■ Your task ■
Repeat the data word for word, everything from the start down to the line containing "tap(363, 255)", both ends included.

•••••

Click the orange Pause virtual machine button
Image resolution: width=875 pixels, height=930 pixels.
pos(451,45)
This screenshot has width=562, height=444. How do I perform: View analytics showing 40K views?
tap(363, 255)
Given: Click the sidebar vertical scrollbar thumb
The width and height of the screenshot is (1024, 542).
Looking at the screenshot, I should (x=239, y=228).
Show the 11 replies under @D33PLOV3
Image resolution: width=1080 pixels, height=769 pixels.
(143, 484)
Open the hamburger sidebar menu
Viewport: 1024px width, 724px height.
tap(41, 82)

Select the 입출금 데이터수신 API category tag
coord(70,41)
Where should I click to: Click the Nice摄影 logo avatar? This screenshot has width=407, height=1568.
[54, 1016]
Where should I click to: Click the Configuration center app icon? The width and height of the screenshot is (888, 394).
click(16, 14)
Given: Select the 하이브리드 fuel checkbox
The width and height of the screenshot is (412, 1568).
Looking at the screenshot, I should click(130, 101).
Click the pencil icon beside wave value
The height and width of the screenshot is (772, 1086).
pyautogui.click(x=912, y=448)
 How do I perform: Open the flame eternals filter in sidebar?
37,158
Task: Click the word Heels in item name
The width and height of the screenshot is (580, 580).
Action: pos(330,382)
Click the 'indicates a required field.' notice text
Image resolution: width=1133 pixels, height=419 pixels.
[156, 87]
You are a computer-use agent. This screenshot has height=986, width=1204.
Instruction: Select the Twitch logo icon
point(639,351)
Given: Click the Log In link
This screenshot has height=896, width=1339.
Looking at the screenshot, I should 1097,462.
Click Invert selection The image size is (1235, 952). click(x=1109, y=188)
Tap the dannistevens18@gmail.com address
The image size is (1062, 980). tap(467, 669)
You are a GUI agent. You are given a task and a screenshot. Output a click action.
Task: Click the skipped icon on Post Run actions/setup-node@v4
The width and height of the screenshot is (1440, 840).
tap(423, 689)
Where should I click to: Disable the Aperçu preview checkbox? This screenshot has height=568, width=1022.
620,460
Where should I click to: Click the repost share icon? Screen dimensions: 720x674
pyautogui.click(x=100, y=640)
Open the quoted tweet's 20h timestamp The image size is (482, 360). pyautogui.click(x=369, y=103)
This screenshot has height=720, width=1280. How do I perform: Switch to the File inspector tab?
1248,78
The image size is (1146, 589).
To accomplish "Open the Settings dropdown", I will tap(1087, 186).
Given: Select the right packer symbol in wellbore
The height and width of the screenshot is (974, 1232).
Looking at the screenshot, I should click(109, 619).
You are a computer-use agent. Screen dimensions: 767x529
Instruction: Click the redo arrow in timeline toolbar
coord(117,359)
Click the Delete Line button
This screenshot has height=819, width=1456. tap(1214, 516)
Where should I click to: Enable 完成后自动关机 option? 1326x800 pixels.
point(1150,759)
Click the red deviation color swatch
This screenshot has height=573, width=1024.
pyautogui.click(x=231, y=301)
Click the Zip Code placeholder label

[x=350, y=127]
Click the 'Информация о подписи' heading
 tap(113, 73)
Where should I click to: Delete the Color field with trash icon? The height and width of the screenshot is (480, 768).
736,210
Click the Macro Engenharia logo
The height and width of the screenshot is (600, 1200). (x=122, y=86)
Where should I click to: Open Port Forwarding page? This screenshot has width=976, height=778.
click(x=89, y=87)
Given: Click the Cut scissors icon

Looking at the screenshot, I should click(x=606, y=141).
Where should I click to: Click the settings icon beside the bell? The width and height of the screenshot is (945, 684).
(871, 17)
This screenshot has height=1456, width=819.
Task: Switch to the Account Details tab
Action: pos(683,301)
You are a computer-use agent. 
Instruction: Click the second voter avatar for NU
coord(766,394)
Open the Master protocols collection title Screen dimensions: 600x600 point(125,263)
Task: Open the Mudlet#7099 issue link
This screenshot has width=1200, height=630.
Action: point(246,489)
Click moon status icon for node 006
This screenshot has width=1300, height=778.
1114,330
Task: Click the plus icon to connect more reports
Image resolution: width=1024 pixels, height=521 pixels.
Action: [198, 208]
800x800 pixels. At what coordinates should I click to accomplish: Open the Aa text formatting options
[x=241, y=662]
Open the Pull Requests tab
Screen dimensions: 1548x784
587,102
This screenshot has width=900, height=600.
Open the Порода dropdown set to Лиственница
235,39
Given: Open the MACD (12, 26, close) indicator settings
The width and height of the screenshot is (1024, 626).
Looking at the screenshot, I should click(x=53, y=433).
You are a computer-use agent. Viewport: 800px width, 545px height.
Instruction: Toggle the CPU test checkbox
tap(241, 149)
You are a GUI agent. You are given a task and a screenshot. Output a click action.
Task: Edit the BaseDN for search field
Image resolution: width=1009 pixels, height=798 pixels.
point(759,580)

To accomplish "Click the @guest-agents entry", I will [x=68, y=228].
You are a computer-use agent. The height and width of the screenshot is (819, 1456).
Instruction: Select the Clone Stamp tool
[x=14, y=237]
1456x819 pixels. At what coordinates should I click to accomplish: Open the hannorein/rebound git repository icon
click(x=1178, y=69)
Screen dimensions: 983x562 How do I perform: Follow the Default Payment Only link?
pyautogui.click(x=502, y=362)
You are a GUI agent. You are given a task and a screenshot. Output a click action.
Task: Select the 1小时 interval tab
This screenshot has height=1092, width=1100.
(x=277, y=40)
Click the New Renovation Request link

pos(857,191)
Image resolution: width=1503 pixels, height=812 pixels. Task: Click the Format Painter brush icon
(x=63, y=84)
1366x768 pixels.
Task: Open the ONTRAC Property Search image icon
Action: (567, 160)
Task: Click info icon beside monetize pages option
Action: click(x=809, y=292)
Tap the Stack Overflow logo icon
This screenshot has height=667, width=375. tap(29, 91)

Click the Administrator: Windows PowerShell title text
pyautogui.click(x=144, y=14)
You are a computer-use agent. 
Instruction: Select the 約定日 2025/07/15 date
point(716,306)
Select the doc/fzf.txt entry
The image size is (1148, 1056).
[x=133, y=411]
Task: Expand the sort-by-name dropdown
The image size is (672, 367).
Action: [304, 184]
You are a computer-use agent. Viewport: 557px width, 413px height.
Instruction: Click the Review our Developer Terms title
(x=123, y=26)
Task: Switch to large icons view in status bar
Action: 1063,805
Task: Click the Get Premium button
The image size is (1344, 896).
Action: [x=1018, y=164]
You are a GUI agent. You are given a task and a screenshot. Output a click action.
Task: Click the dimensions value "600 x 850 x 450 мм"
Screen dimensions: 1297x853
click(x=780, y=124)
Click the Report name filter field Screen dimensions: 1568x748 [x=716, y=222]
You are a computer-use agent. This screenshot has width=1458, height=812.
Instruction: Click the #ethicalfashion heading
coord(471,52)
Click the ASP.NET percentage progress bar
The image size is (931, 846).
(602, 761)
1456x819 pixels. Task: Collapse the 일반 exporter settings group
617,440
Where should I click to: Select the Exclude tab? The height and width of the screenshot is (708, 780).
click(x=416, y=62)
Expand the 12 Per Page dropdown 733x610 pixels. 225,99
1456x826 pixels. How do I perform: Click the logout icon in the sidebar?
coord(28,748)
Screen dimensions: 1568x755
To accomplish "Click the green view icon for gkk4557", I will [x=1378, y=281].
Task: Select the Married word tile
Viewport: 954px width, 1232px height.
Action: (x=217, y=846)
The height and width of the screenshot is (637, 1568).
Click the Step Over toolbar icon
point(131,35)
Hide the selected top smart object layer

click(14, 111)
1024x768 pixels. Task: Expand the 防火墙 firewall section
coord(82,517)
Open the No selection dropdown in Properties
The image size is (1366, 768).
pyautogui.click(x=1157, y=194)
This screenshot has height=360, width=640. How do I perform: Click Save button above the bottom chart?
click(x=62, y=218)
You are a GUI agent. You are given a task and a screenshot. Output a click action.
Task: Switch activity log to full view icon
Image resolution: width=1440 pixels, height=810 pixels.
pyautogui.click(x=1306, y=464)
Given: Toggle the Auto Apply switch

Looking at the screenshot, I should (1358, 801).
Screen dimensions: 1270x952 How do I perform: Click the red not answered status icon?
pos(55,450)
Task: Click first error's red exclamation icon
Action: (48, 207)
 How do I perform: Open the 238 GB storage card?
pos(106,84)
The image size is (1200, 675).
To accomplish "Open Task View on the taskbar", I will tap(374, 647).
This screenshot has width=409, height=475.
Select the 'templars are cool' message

•••••

■ Output for this task ■
Click the orange Pause virtual machine button
Image resolution: width=875 pixels, height=930 pixels.
pos(451,45)
This screenshot has width=562, height=444. How do I perform: View analytics showing 40K views?
tap(363, 255)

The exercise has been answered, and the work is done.